Collected data

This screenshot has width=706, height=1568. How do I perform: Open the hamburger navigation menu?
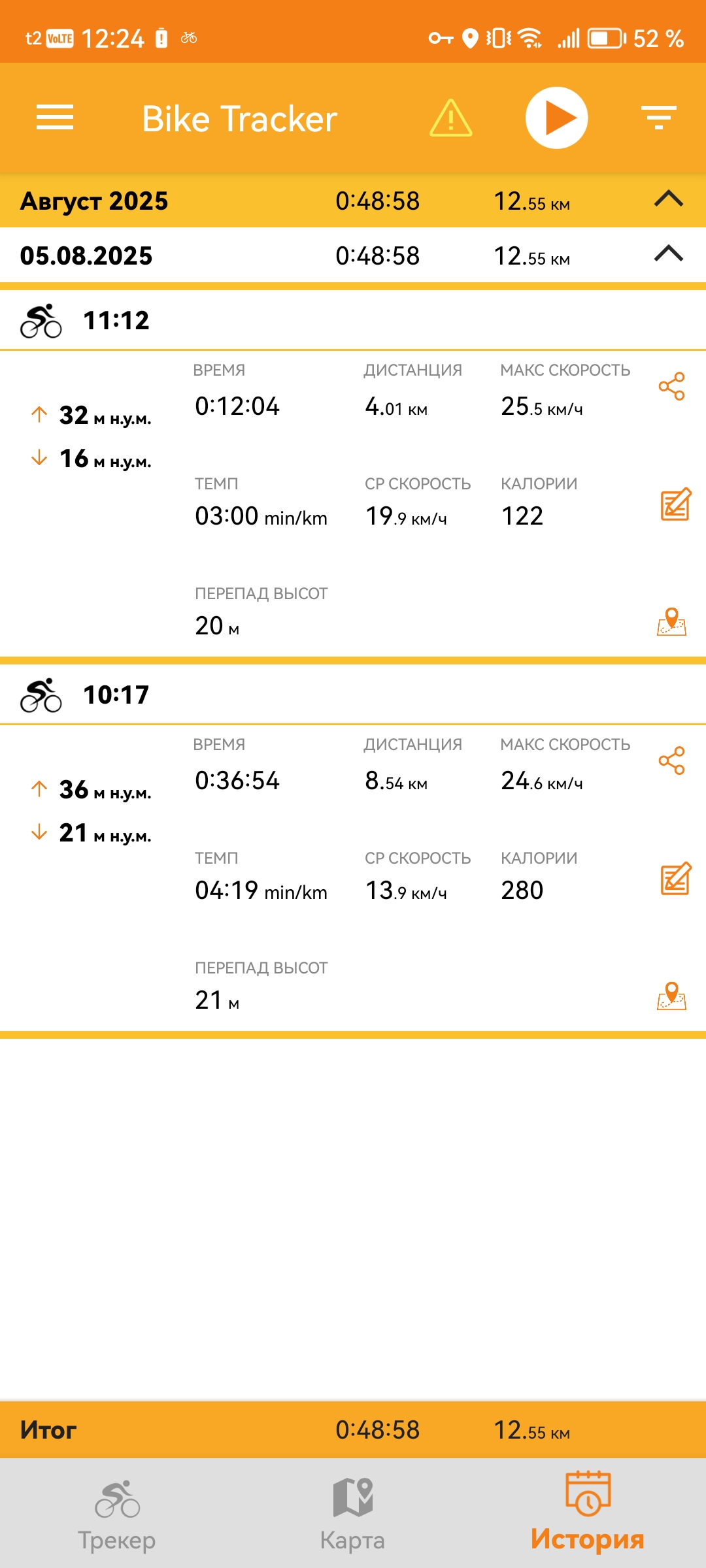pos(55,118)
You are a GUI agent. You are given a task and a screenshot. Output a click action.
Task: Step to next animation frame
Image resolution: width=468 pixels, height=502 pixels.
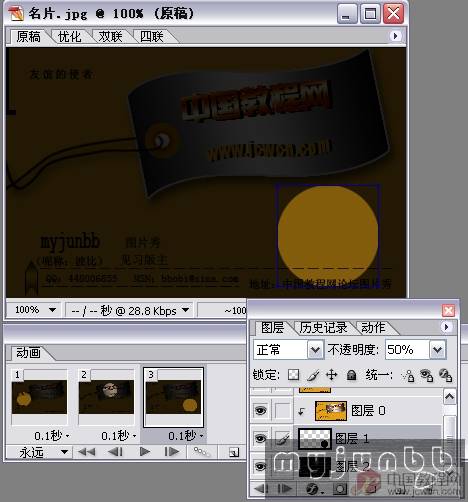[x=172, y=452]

==

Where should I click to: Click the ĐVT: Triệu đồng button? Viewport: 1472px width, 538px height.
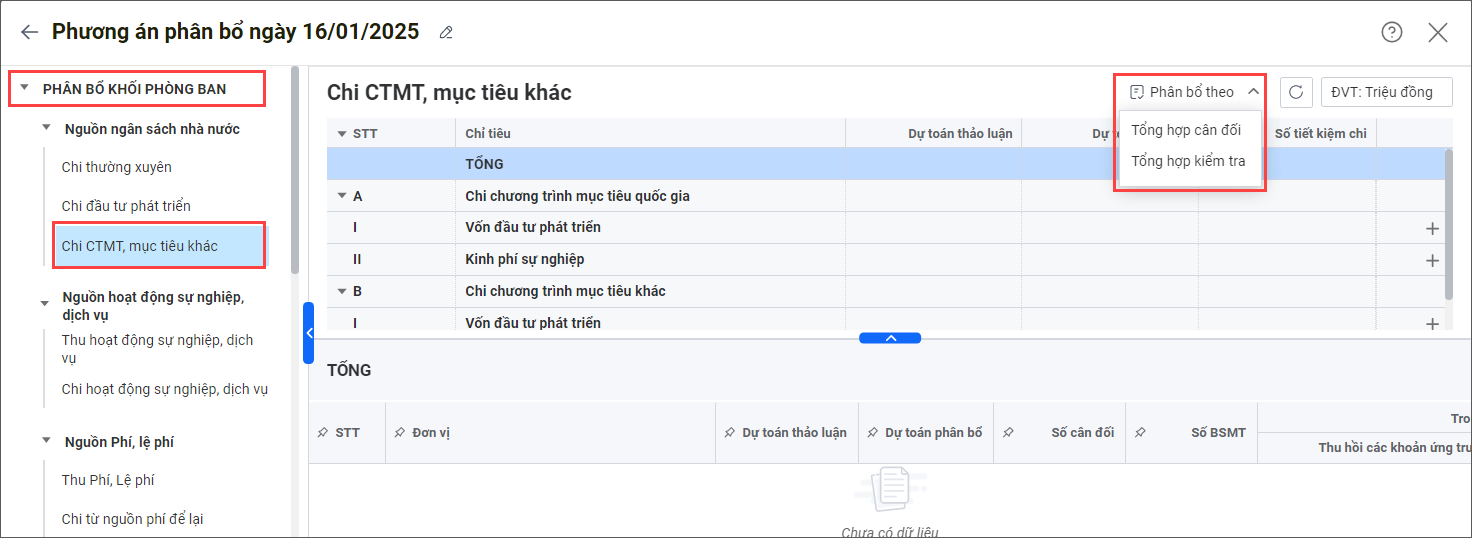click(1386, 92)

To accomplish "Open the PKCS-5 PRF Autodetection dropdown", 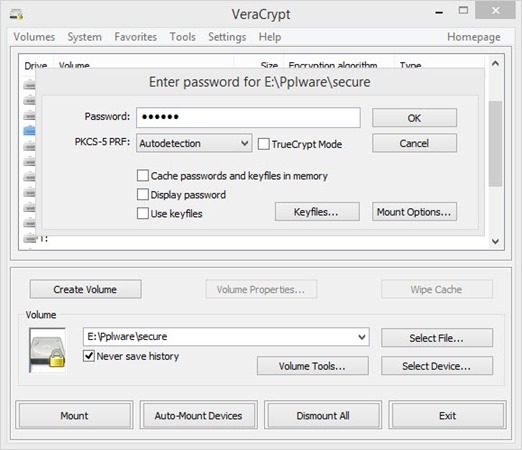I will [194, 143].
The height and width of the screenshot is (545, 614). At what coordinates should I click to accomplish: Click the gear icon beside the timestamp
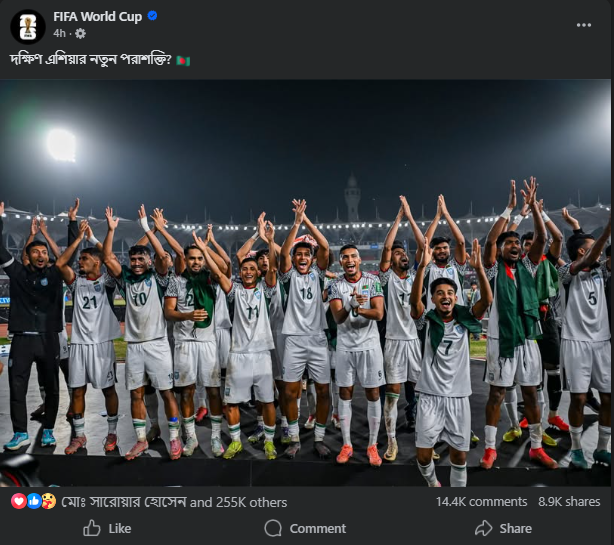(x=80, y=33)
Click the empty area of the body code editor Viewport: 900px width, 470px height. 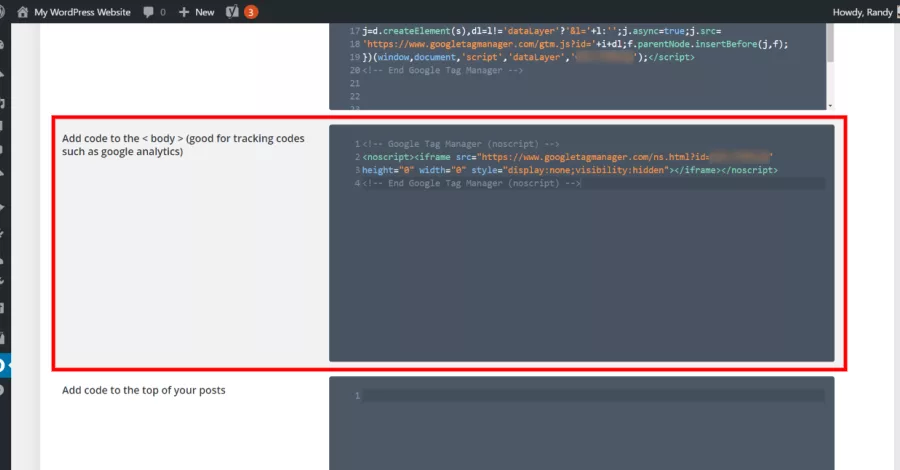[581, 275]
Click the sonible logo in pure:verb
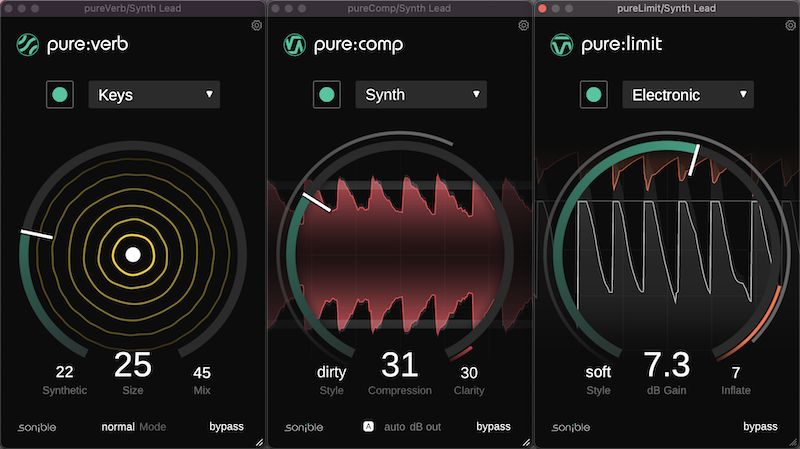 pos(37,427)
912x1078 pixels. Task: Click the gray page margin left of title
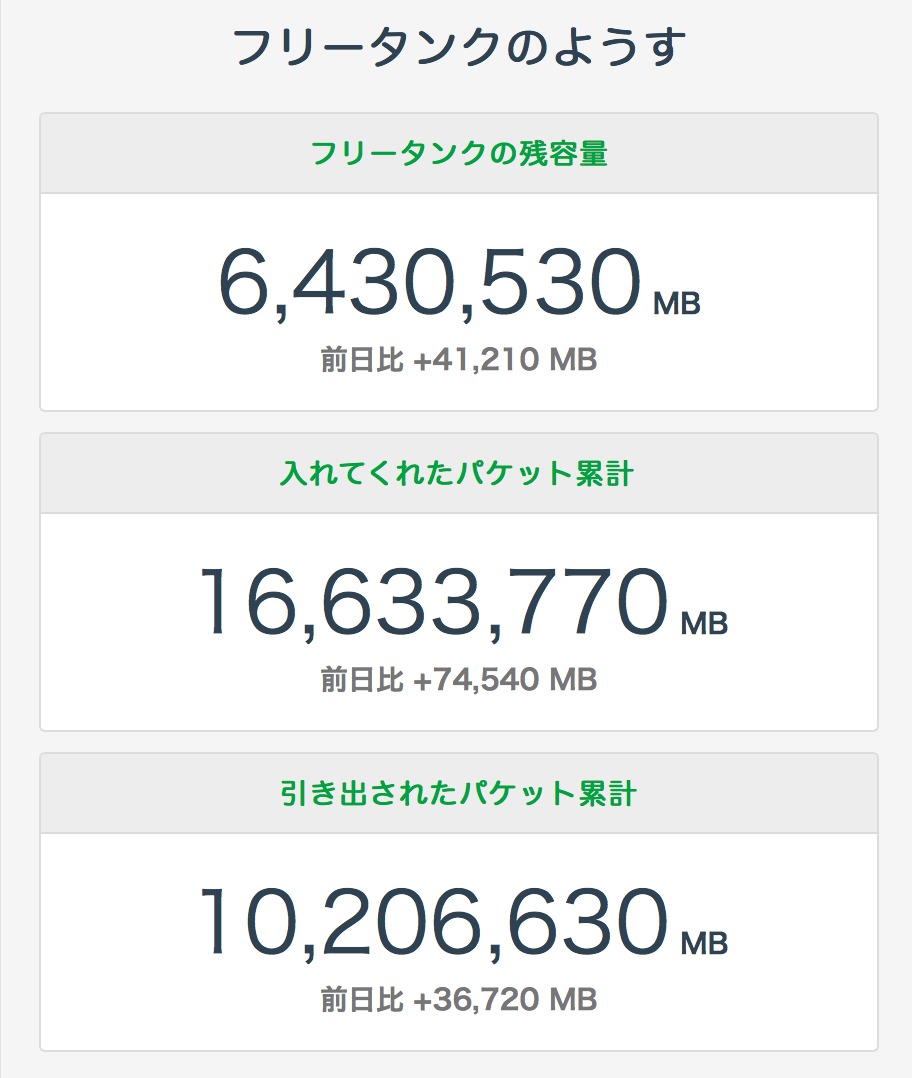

--

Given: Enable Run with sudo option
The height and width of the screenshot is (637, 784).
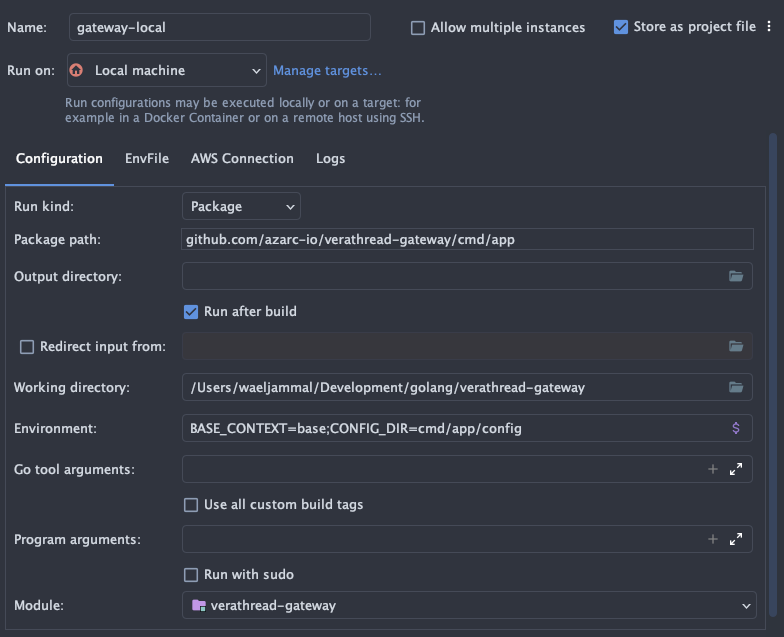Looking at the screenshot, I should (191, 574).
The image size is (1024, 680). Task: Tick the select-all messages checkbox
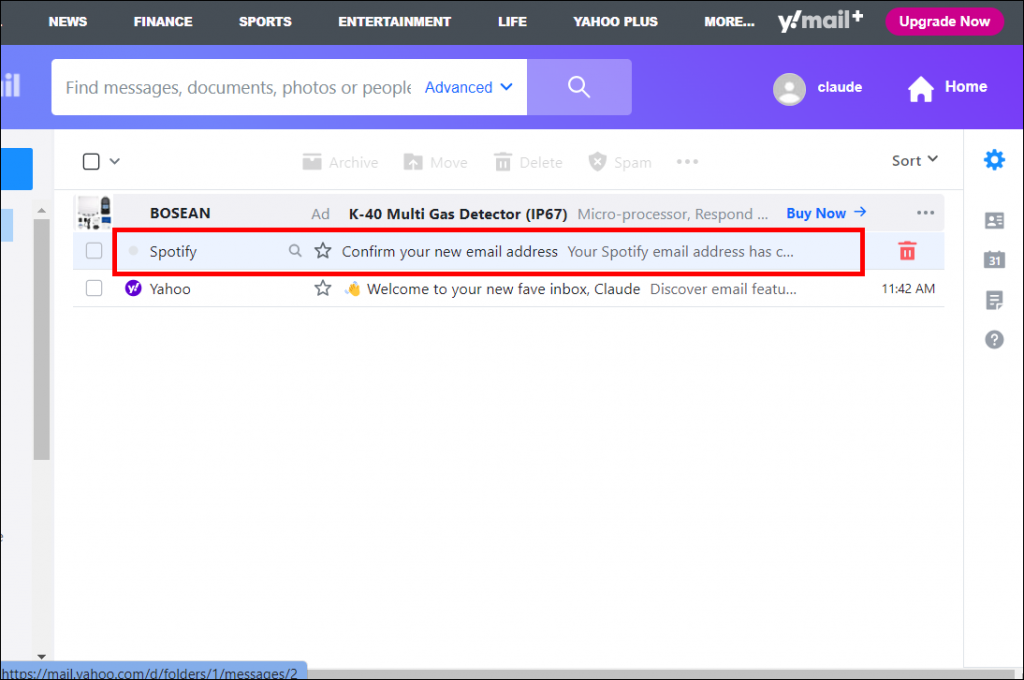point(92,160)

Work item:
Your answer should be the lines above, word for word, from the line with "Click the sonible logo in pure:verb" through the line with "912x1078 pixels. Task: Click", minus the pictures.

Written response:
Click the sonible logo in pure:verb
 pos(37,427)
912x1078 pixels. Task: Click the gray page margin left of title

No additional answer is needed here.